虚馬アーカイブス

私「窓の外」が「江戸川番外地」というブログに書いた文章をブログに移行したものです。

管理人:「窓の外」
ホームページ「江戸川番外地」で過去に書いたテキストを移行したブログです。

買ったもの:

・「おまかせ!ピース電器店」19巻(能田達規 秋田書店
・「神々の山嶺」上巻(夢枕獏 集英社文庫)


 ようやく京極夏彦の「魍魎の匣」の文庫版を読み終えた。
 読み終えるまでにかかった日数3週間・・・。長い。いくら窓の外が本を読むのが遅いっつっても長い。  ここ何週間もカバーをつけたこの文庫を会社に持ち込んでいたので、「なんでAさん、いつも辞書持ち歩いてるんですか?」とか聞かれた。・・・確かに辞書に見えないこともない。

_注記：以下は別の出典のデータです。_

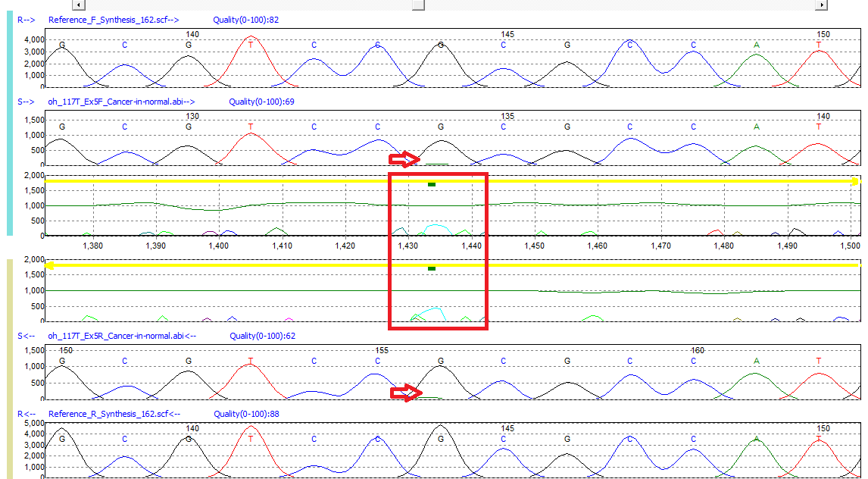The height and width of the screenshot is (479, 868).
Task: Click the upper red arrow mutation marker
Action: click(404, 159)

 この長さはこの複雑な事件を語る前ふり自体もかなり長いのだが、京極堂という探偵役の「憑き物落とし」という事件解決の必然的な回りくどさから来ている、と思う。とにかく普通の探偵役より京極堂のそれはかなりめまぐるしい能力を要求される。前作「姑獲鳥の夏」を読んだ時は、それほど気にならなかったのだが、この第2作に至ってかなり京極堂の人間業とは思えぬ超人的解決を見る。こんなすげえ人間がいたら、妖怪より不思議だ(笑)。
 まずこの真実に到達するのに、かなりの想像力を要する。読者に呈示された情報だけでは当然、この真実へ到達するのは困難だが、じゃあ京極堂だけが知っている事実を積み重ねたら分かるか、というと絶対「普通の人間」には無理だ。しかも、他人からの伝聞やまた聞きなどから必要な情報を選り抜き、噛み砕き、それを自分のものにした上で、それぞれの人物の人間像をきっちり把握し、それぞれの「その時、その瞬間」の心理を京極堂はきちんと把握し、その上で再構成し全体像をそのつど修正する。そうして完成した全体像を、もいちどバラバラに分解して何度も再構成などをしたはずだ。そうでないと憑き物落としは完成しない。
 そして語りの実力も凄まじい。そもそもの憑き物落としの青写真を作った上で、情報を如何にして情報公開していくかを考え、相手の反論や合いの手を先回りして答えられる用意も怠らず、なおかつ関口や榎木津らの予定外の指摘やらネタバレのために軌道修正を繰り返しながら、アドリブやウンチクも交えて事件の全体像を語り尽くす。落語家になってたら、歴史に残ってたろう。
 こういう探偵像を生み出しただけでも、京極夏彦は確かにすごい。おそらく京極夏彦がいっぱいいっぱいの精神力で推敲に推敲を重ねた事は想像に難くないが、それを語り尽くさせる、という展開が京極堂という男を人間を超えた理性を持った探偵、ならぬ陰陽師にしている。やっぱり「不思議な事などないのだよ。」と言っている京極堂本人が一番不思議だ。